This week was unlike others mainly as the elections heated race took an end with Obama returning back to his presidential duty, which mounted hopes within the American public regarding a better future for the worlds leading economy as governmental aids and Obamas supportive administration will continue on pulling down gradually the country from a recession while that data released this week was cheerful as well.
In fact Obama won a second term as a U.S president, projecting accordingly under Obama reign to watch overall governmental aids and monetary continue on supporting the worlds leading economy throughout its current slowed down recovery.

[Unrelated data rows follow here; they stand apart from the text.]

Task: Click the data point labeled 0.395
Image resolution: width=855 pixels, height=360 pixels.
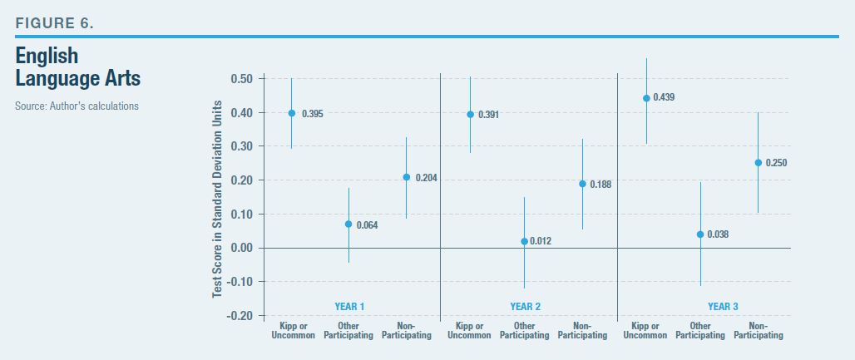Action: tap(291, 113)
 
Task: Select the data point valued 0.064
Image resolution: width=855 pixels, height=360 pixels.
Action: tap(348, 224)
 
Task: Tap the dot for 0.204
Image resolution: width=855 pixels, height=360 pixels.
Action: tap(407, 177)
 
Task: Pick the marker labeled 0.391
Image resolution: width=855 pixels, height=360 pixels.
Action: tap(470, 115)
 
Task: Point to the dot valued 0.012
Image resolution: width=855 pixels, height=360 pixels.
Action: tap(524, 241)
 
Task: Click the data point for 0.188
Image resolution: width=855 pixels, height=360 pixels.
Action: tap(582, 184)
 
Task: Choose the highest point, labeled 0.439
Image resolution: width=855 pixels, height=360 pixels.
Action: tap(645, 98)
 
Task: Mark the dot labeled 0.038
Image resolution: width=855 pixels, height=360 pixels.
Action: tap(700, 234)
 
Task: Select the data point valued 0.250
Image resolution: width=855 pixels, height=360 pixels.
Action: tap(758, 163)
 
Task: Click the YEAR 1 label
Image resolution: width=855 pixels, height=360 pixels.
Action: tap(349, 307)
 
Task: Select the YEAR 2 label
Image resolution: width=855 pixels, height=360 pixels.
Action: tap(525, 307)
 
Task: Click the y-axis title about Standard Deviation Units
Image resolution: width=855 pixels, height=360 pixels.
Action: tap(217, 199)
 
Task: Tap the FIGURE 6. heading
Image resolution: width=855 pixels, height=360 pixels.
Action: tap(55, 22)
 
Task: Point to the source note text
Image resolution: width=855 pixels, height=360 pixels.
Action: tap(76, 106)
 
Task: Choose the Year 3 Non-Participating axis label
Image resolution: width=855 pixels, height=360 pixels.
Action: tap(758, 330)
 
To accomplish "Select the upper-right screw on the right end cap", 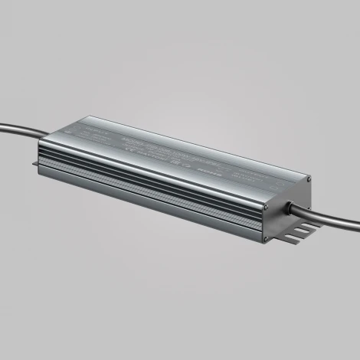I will point(308,181).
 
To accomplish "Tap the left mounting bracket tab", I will point(35,163).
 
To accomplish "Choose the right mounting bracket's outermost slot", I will point(309,227).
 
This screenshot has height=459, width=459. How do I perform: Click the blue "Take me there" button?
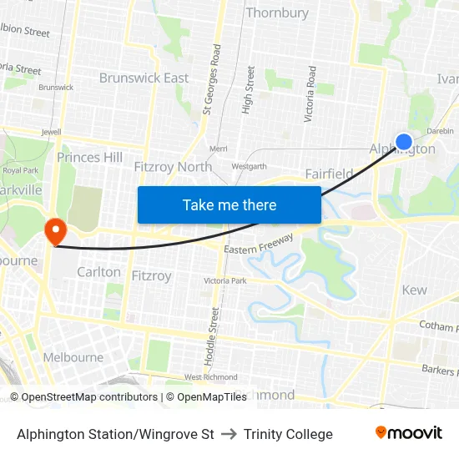(x=230, y=204)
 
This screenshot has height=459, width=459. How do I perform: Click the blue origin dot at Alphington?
(x=404, y=142)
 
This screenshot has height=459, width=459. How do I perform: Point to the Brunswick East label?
(x=144, y=78)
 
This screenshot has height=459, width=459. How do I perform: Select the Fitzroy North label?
(x=173, y=166)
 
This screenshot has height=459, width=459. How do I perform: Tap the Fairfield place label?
(x=329, y=174)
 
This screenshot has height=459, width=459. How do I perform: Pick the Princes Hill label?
(x=89, y=157)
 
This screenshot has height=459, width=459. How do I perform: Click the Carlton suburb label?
(x=98, y=272)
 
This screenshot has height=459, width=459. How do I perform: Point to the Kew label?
(x=414, y=290)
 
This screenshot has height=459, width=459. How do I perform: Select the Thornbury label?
(x=277, y=13)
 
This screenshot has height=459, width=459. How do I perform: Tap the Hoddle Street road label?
(x=214, y=338)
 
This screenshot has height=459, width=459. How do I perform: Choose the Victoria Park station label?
(x=225, y=281)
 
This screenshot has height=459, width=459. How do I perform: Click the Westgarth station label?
(x=250, y=166)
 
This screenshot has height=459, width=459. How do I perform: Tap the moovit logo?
(x=409, y=433)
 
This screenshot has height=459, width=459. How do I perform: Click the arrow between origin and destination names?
(x=229, y=434)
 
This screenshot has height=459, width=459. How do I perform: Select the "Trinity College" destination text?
(x=288, y=434)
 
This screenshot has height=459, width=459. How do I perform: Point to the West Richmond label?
(x=211, y=377)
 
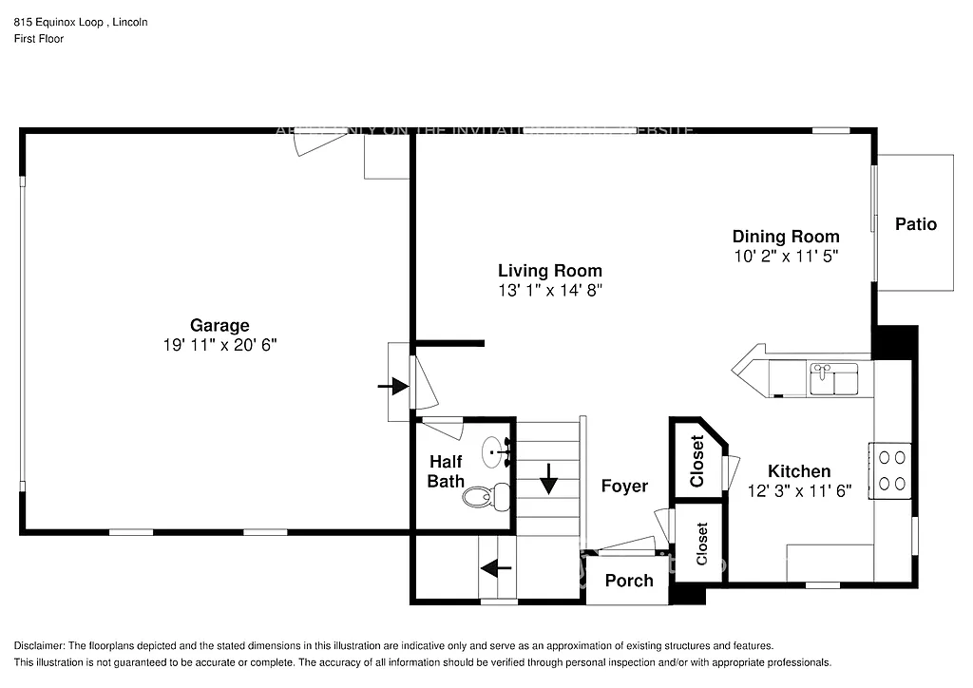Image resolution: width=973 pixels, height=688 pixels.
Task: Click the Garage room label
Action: click(x=219, y=325)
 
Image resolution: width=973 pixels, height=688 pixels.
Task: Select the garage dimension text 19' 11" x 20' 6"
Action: click(x=219, y=345)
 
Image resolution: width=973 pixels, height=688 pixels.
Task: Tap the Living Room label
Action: click(x=550, y=271)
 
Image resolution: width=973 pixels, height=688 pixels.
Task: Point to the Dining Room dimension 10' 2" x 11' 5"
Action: click(x=785, y=256)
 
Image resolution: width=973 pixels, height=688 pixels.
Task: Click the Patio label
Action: click(x=915, y=224)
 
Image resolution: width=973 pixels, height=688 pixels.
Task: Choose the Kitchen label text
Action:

The victory where the Democratic President won re-election for the second term, with 303 out of 270 electoral votes required to claim the White House, while his Republican Challenger has so far carried 203 electoral votes, only increased the probability that the past expansionary monetary and fiscal policy will only continue and even expand further
Not forgetting that till the last day the election race was truly tight as throughout the morning only the two challengers were still tying; reflecting accordingly the closest presidential elections in history with the first polling results of the day in New Hampshire’s Dixville Notch representing actually no change except of a tie.
This could explain why this weeks US University of Michigan Confidence Preliminary reading rose cheerfully in November mainly as a result of the re-election of Obama where the index climbed up to 84.9; higher than the prior reading of 82.6 and above the projected reading of 83.0.
Furthermore this week we saw that the countrys trade gap narrowed actually to its lowest level in almost two years and beyond the market forecasts as exports climbed up to a record due mainly to a growing demand from emerging markets on U.S products and services.
If truth be told, the U.S trade deficit narrowed more than forecasted in September to having in fact the deficit low down to 41.5 billion; much lower than the market predictions of a 45.0 billion deficit and better than a prior revised deficit of 43.8 billion from a deficit of 44.2 billion.
In fact the deficit gap came in lower than projected yet it narrowed compared to the ongoing growing demand coming from emerging markets in South and Central America to accordingly overcome the past crucial slowdown in Europe and China that is constantly hurting the trading scene with the U.S and the whole world.
As a result exports rose significantly by 3.1 percent in September to 187 billion while that imports increased 1.5 percent to 228.5 billion from 225.2 billion in the prior month, explaining the current narrowed gap of the countrys trade deficit.
Now turning to the superpowers neighbor and major trading partner; Canada, it watched its trade deficit narrow as well to 0.83 billion from a prior revised deficit of 1.52 billion from 1.32 billion; much lower the market predicted deficit reading of 1.50 billion.
Having in mind that that the Canadian economy major strength is trading and therefore these current toughened and hardened global conditions creates constantly downside pressures on the countrys trading although the deficit barrowed and growth remains spotted clearly and its revival pace is at a faster pace than the United States one.